> [Written task]: Rewrite the lines between the one holding "Click the scheduled" and the one holding "click(783, 418)", inclusive, replacing "Position" with "Rank" and leaving everything else unchanged.

> [Data shown]:

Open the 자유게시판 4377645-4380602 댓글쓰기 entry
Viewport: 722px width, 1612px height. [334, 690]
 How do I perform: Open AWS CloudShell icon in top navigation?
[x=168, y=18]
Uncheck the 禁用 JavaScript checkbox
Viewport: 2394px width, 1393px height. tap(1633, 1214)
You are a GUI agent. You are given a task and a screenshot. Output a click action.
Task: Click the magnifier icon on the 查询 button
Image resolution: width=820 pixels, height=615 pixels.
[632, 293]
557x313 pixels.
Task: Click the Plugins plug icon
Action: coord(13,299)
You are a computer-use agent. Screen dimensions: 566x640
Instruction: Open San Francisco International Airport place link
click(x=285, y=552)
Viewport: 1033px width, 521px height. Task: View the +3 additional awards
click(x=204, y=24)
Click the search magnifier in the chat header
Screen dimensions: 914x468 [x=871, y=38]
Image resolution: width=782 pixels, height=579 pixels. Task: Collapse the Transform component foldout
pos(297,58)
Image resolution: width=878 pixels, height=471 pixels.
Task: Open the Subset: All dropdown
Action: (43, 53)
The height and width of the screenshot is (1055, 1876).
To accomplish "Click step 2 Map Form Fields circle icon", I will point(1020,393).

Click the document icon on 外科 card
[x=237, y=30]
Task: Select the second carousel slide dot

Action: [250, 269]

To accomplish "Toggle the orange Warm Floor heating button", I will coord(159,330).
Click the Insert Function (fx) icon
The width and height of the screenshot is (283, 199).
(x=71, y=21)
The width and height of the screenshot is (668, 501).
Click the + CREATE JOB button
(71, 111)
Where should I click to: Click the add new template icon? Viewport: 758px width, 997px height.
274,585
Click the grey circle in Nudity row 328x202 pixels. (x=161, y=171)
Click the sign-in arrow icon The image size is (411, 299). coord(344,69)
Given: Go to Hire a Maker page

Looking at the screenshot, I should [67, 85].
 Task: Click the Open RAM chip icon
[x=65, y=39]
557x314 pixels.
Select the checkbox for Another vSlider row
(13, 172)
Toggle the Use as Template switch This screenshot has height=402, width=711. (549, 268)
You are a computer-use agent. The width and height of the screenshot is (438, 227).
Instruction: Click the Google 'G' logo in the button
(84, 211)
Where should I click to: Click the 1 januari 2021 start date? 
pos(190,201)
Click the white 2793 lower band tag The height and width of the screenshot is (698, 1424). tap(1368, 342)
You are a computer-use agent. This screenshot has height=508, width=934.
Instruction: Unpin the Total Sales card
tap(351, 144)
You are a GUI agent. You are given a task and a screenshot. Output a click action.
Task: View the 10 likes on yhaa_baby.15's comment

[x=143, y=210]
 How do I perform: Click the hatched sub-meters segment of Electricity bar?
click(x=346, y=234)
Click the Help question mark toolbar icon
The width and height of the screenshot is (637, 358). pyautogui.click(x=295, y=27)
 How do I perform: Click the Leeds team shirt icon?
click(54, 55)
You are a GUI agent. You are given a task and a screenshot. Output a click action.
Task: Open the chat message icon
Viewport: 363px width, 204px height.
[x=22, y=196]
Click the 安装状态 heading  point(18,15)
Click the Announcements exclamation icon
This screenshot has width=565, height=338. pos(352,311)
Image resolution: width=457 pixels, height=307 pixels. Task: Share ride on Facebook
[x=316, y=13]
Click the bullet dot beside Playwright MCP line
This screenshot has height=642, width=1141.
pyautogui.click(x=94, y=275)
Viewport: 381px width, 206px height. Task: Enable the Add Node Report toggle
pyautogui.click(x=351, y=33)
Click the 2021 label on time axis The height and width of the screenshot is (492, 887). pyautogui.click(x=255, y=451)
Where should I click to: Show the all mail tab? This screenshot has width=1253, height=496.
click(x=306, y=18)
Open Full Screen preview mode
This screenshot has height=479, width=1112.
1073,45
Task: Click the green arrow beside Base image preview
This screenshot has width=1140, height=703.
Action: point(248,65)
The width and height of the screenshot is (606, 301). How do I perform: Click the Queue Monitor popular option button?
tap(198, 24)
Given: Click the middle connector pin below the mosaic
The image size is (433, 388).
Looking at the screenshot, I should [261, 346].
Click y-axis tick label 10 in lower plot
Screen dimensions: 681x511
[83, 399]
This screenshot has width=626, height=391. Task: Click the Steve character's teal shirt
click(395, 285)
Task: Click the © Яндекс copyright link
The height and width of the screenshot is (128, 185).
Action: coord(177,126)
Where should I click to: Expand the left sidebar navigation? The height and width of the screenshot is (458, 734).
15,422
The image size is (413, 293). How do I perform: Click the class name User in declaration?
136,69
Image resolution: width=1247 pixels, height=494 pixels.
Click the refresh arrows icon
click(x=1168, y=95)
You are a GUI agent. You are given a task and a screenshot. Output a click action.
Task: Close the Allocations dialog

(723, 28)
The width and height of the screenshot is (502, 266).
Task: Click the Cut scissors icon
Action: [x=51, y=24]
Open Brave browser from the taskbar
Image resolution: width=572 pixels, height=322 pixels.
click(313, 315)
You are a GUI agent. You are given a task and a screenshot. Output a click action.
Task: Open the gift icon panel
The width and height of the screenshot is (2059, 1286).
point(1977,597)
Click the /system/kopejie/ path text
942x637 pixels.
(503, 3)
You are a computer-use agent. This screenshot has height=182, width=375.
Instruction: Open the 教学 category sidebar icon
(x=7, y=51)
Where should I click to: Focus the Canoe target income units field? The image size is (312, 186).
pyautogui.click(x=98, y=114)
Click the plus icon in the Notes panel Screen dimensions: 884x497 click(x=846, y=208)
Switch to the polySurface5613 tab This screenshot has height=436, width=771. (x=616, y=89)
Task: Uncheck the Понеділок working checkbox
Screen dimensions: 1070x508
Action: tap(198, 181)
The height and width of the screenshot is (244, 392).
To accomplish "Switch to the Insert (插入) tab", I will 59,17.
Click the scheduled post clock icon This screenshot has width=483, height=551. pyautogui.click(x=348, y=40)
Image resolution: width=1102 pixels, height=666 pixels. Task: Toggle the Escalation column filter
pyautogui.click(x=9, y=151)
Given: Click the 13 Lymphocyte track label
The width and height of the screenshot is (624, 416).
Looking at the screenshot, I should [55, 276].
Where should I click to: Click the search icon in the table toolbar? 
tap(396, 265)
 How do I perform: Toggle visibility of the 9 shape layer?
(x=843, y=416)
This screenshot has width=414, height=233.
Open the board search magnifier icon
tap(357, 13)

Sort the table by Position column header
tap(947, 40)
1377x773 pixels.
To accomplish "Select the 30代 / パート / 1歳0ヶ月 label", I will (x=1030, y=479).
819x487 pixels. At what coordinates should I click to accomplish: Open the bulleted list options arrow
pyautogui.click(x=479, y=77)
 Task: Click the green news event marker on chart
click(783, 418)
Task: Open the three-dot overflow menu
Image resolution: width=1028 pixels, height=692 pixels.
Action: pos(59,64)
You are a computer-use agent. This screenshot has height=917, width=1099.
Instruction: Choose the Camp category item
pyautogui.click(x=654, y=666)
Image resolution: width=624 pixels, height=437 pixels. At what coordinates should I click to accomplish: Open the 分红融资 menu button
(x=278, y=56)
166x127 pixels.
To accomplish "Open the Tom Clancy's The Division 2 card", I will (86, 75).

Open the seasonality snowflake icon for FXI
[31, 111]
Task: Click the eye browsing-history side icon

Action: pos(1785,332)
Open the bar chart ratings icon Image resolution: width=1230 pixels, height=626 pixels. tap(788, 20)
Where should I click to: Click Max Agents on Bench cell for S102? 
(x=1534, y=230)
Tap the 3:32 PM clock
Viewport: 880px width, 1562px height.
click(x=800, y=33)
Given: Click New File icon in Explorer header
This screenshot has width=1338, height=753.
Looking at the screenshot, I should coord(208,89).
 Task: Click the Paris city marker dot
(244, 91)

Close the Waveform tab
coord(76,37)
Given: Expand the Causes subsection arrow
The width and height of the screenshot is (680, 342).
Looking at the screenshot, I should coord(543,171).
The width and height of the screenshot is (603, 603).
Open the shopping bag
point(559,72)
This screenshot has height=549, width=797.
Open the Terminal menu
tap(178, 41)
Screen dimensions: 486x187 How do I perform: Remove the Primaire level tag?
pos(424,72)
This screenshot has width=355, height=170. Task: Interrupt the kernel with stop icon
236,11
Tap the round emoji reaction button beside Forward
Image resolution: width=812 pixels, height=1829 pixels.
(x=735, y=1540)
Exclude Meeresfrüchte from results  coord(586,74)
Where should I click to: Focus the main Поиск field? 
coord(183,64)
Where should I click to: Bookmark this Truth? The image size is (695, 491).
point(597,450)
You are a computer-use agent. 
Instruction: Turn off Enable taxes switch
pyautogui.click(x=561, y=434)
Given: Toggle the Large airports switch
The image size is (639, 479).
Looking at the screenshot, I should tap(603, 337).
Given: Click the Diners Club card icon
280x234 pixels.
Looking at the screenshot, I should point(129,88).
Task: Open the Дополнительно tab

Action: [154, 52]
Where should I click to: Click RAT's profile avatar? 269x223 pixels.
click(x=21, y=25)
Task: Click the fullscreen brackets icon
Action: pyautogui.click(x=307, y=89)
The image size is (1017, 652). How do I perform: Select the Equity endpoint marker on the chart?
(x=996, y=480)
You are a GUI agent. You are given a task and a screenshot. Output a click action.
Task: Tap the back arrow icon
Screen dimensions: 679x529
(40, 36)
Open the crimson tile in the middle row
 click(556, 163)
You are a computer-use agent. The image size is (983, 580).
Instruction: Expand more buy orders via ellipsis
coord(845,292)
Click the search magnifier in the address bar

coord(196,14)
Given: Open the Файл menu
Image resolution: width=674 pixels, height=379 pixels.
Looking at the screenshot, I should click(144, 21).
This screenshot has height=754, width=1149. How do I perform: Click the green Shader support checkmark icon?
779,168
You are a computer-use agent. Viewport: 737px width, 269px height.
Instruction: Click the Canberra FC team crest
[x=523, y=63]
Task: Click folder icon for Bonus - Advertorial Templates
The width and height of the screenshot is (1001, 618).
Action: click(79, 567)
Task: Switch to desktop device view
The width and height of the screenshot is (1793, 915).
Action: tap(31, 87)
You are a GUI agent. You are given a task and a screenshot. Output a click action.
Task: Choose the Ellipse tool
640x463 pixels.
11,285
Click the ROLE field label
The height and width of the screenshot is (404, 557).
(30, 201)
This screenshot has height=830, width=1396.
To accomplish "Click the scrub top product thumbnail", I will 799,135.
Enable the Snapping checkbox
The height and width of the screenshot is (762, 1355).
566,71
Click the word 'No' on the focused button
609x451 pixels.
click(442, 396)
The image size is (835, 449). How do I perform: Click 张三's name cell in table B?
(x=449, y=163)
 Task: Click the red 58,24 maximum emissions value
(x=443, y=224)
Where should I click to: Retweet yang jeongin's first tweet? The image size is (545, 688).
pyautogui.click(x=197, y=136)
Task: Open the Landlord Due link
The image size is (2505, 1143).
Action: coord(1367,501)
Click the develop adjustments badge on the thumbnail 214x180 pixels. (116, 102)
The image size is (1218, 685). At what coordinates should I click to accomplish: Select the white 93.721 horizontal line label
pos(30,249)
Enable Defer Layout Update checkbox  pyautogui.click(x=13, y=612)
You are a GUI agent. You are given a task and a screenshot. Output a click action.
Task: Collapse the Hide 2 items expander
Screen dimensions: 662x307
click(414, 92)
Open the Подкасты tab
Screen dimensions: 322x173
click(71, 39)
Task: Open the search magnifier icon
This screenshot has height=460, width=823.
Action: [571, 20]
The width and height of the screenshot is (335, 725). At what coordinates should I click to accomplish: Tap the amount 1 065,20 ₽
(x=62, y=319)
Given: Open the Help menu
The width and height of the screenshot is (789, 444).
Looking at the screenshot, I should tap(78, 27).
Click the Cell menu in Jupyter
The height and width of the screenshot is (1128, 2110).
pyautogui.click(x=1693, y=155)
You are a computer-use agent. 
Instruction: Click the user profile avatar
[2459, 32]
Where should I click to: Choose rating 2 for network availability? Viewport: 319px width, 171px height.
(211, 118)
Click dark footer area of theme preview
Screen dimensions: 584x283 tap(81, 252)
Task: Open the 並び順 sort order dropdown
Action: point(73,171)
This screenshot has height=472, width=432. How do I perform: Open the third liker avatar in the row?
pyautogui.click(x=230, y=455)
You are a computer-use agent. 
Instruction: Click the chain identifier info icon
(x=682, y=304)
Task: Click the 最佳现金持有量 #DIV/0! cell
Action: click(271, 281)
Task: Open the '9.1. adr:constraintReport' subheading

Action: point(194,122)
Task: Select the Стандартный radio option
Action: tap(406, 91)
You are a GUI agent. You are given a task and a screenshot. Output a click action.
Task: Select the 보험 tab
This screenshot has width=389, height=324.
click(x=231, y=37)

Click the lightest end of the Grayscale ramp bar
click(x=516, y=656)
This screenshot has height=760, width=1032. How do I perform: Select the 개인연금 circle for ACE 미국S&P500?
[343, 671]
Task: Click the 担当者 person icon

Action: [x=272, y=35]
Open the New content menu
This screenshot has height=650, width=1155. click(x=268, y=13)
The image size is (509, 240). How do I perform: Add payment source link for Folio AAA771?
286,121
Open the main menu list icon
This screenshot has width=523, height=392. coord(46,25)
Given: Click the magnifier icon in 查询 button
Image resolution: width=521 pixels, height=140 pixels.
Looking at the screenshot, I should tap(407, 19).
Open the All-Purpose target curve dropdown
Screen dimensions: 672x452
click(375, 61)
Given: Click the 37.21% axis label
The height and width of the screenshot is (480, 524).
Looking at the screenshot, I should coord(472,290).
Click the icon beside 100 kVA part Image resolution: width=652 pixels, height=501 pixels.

> [Answer below]:
Click the scheduled post clock icon This screenshot has width=483, height=551. pyautogui.click(x=348, y=40)
Image resolution: width=1102 pixels, height=666 pixels. Task: Toggle the Escalation column filter
pyautogui.click(x=9, y=151)
Given: Click the 13 Lymphocyte track label
The width and height of the screenshot is (624, 416).
Looking at the screenshot, I should [55, 276].
Where should I click to: Click the search icon in the table toolbar? 
tap(396, 265)
 How do I perform: Toggle visibility of the 9 shape layer?
(x=843, y=416)
This screenshot has width=414, height=233.
Open the board search magnifier icon
tap(357, 13)

Sort the table by Rank column header
tap(947, 40)
1377x773 pixels.
To accomplish "Select the 30代 / パート / 1歳0ヶ月 label", I will (x=1030, y=479).
819x487 pixels. At what coordinates should I click to accomplish: Open the bulleted list options arrow
pyautogui.click(x=479, y=77)
 Task: Click the green news event marker on chart
click(783, 418)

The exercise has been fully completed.